— START OF Text shown —

Some people may claim that the thought of people attributing personality to every
character seen on the screen is overstated. Some game characters can certainly seem
quite distant from proper characters. E.g., in Pac-Man the “protagonist“ is a ball with a
mouth. It doesn’t seem to have much of a personality. However, Byron Reeves and
Clifford Nass have showed strong evidence that people have a powerful tendency of
assigning personality traits to fictional characters–and even inanimate objects invoke a
sense of personality. This applies, even if an object doesn’t have a special set of
psychological traits. They argue that assigning personality traits is automatic and
something very basic for people. Even if personally is assigned with very limited
information, inconsistencies in the presentation can diminish purity of the personality
[10]. Thus consistency of presentation is important in any type of game, using any type
of characters.

A particular form of predefined action is the way other characters in the game act
towards the protagonist. At it’s simplest; characters can describe (talk about, refer to
etc.) the protagonist. E.g., in Silent Hill 2 – Director’s Cut (Konami 2003), the player
will come upon a letter/dialogue describing the protagonist. Other characters’ actions
or reactions to the protagonist’s actions also describe aspects of the protagonist. E.g., in
Ico Yorda’s reaction towards Ico is trusting and obedient. This will further establish the
nature of the character as friendly and caring.

Goals are one way to reduce a player’s freedom in a game: If a player wants to make
progress in a game s/he needs to achieve goals set by the game. Goals are a very
powerful tool of presenting the nature of the character. Goals can be presented to the
player directly (e.g., as a list of goals) and this makes them a very straightforward
objective towards which the player will guide the character. Alternatively goals can be
given less directly, as in Silent Hill 3 (Konami 2003), where they are implied by the
back-story and setup of the beginning of the game. Goals, when given explicitly, will
imply a lot about the character. The goal to smash a city will imply that the character
actually is strong enough to do that and, that s/he doesn’t care whether a whole city is
put to ruins. Vice versa, the character affects how reasonable the goals seem and how
the player will attempt to solve the problems s/he is presented with. The use of implicit
goals requires solid characters that make the goals seem natural and reasonable. If the
goals (whether given or implicit) and the interpretation the player makes of the
character are inconsistent, it will affect how the whole game is interpreted.
One example of the use of goals to communicate character is the goals in Ico. The
game ends if Yorda is captured (before the predefined point at the end of the game,
where capture is unavoidable). This means that in order to succeed in the game, the
player must take good care of Yorda. Without Yorda, Ico cannot open the magic doors,
so he will need to keep the girl with him or get stuck in the game. Together with
character animation (e.g., Yorda is scared of the shadows, but not of Ico) these two
game mechanics illustrate Ico as a caring character.

— END OF Text shown —

[Work required] From the passage on game characters, copy out word for word the part starting with "One example of" and going on through "a caring character.".

— START OF Data rows —

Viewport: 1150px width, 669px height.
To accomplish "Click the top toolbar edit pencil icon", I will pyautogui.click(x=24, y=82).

— END OF Data rows —
— START OF Data rows —

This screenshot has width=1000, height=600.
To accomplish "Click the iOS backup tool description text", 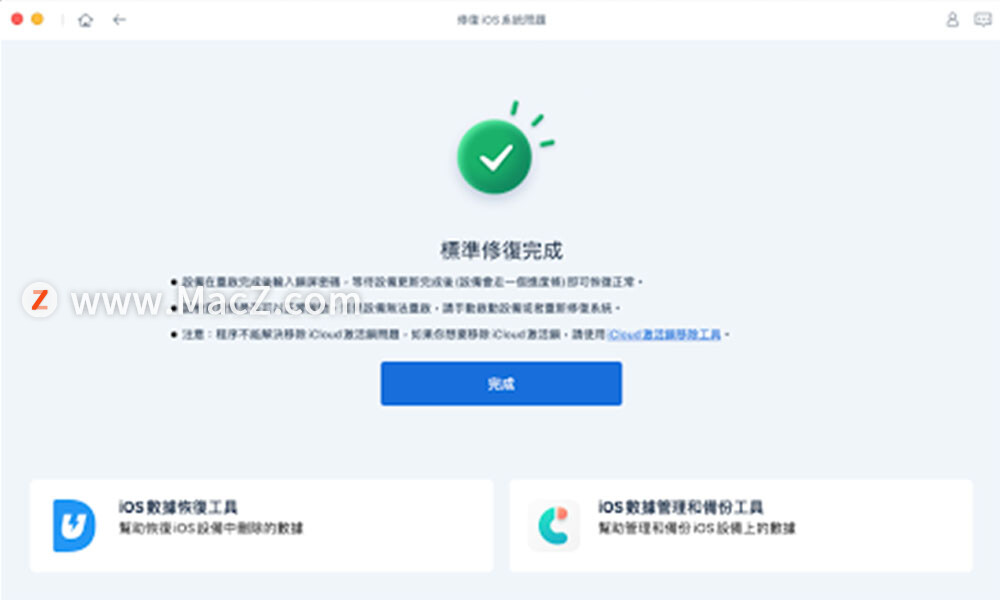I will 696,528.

— END OF Data rows —
— START OF Data rows —

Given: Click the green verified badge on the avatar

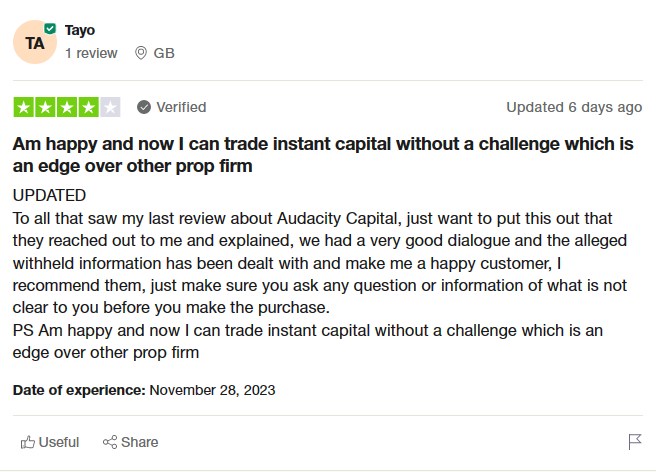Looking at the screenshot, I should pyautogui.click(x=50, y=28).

— END OF Data rows —

[Task solution]
One example of the use of goals to communicate character is the goals in Ico. The
game ends if Yorda is captured (before the predefined point at the end of the game,
where capture is unavoidable). This means that in order to succeed in the game, the
player must take good care of Yorda. Without Yorda, Ico cannot open the magic doors,
so he will need to keep the girl with him or get stuck in the game. Together with
character animation (e.g., Yorda is scared of the shadows, but not of Ico) these two
game mechanics illustrate Ico as a caring character.